According to theoretical and simulations results, it is found that the preference for stochastic strategy selection has a significant influence on the emergence and maintenance of cooperation in the public goods game. Firstly, the way to promote the emergence of cooperation in the public goods game is basically the same in populations with fluctuating size and populations with fixed size. Specifically, promoting the preference for cooperation and increasing the selection strength are conducive to alleviating the public goods dilemma. In other words, if we want to reverse the public goods dilemma situation where the defection strategy dominates the public goods dilemma, we can adjust both parameters \(\mu \) and \(\omega \) and make the preference \(\theta \) satisfy the specific conditions.

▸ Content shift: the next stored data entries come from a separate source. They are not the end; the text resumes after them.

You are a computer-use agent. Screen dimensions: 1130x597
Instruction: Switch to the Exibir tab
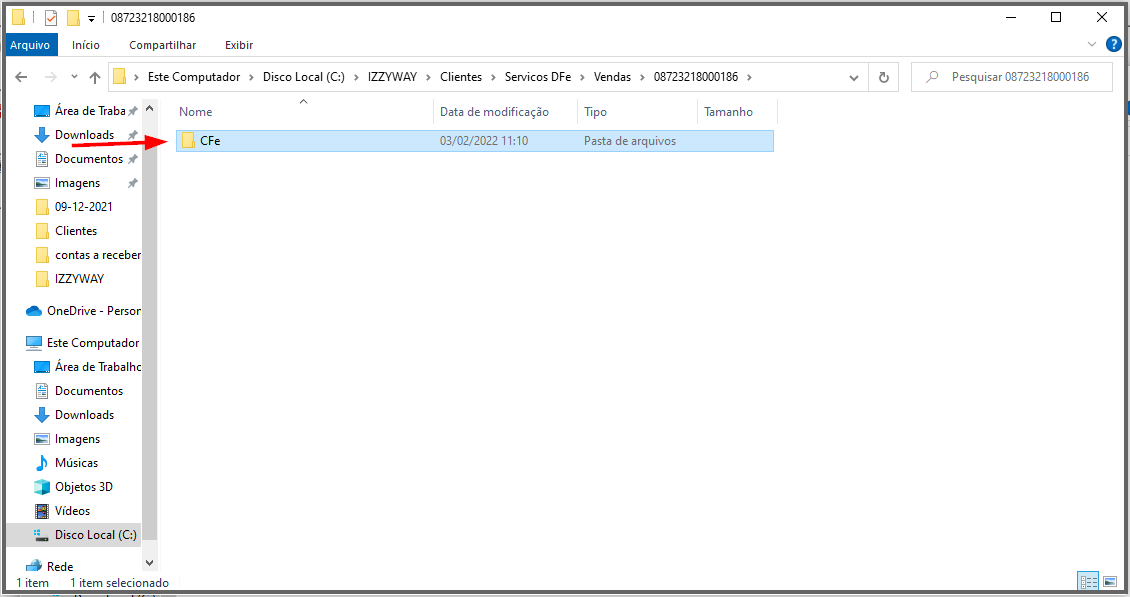pyautogui.click(x=239, y=45)
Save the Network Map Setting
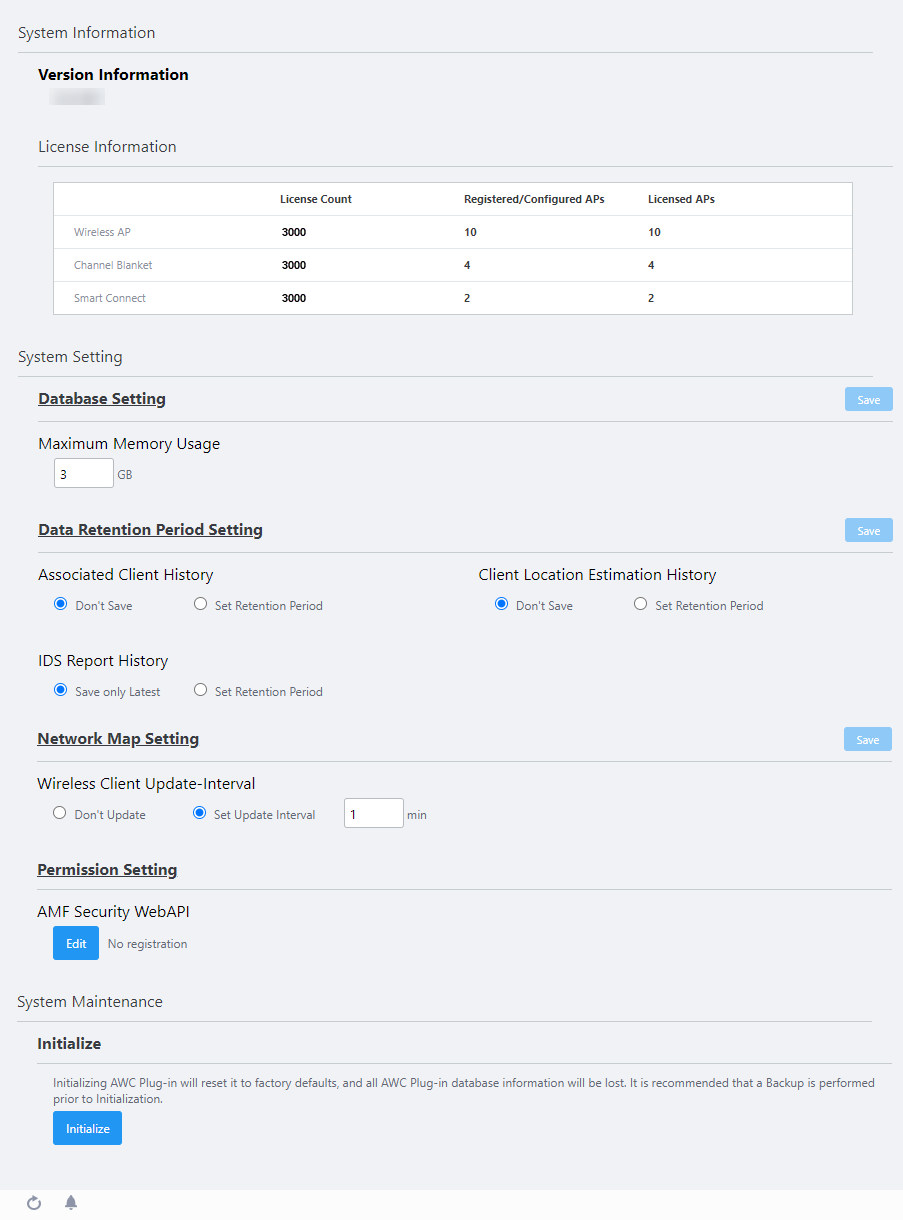The height and width of the screenshot is (1220, 903). (x=867, y=740)
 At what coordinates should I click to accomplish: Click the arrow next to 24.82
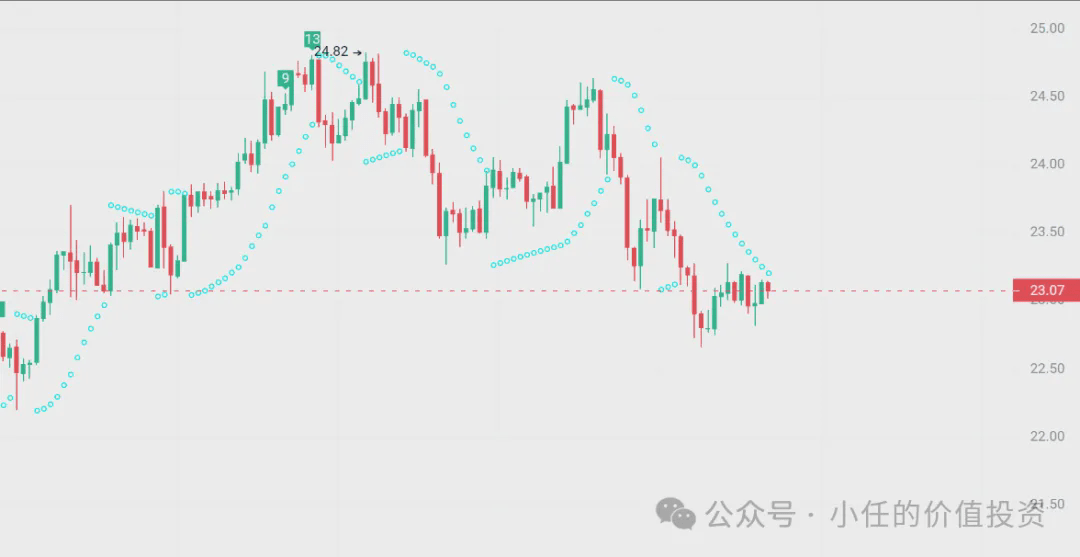coord(356,52)
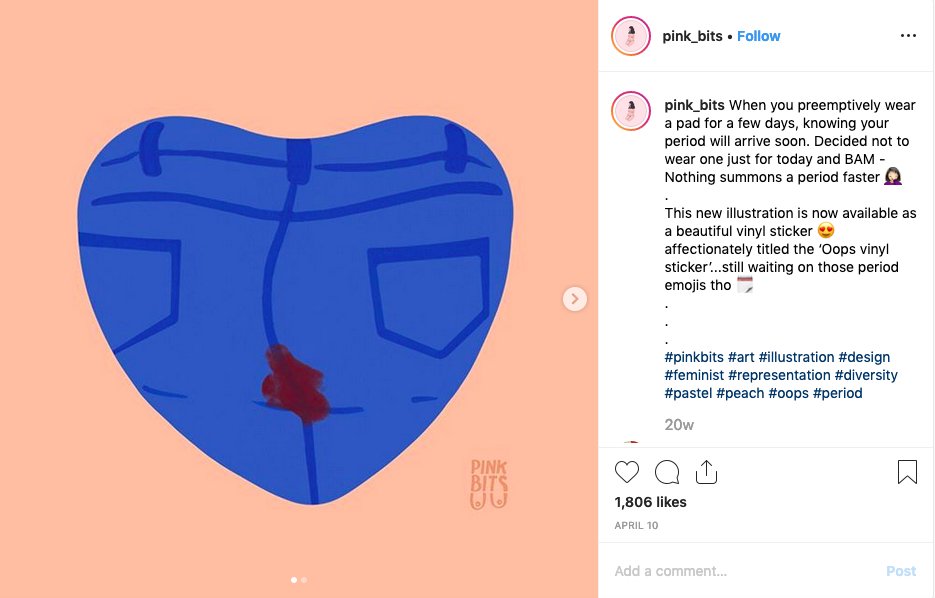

Secondly, the maintenance of cooperation in the ESS is another key indicator to evaluate the influence of the stochastic strategy update rule with preference on the public goods game. Based on the analysis results in Sect. 2.1 and 2.2, there is a significant difference in the maintenance of cooperation between the two different types of populations. In the fixed-size finite population, when the cooperative strategy is the evolutionary successful strategy of the population, increasing the cooperation preference can enhance the stability of the cooperative evolutionary dynamics, which is conducive to the maintenance of cooperation. In the fluctuating-size finite population, reducing the cooperation preference will reduce the stability of the cooperative evolutionary dynamics, which is not conducive to the maintenance of cooperation.

In summary, this paper obtains some conclusions that promote the emergence of cooperation and improve the stability of cooperative evolution. However, the research can be further expanded in the following aspects: (1) considering the coevolution of individual preferences and population states; (2) networked population structures; and (3) extending the strategy update rule to the Moran model.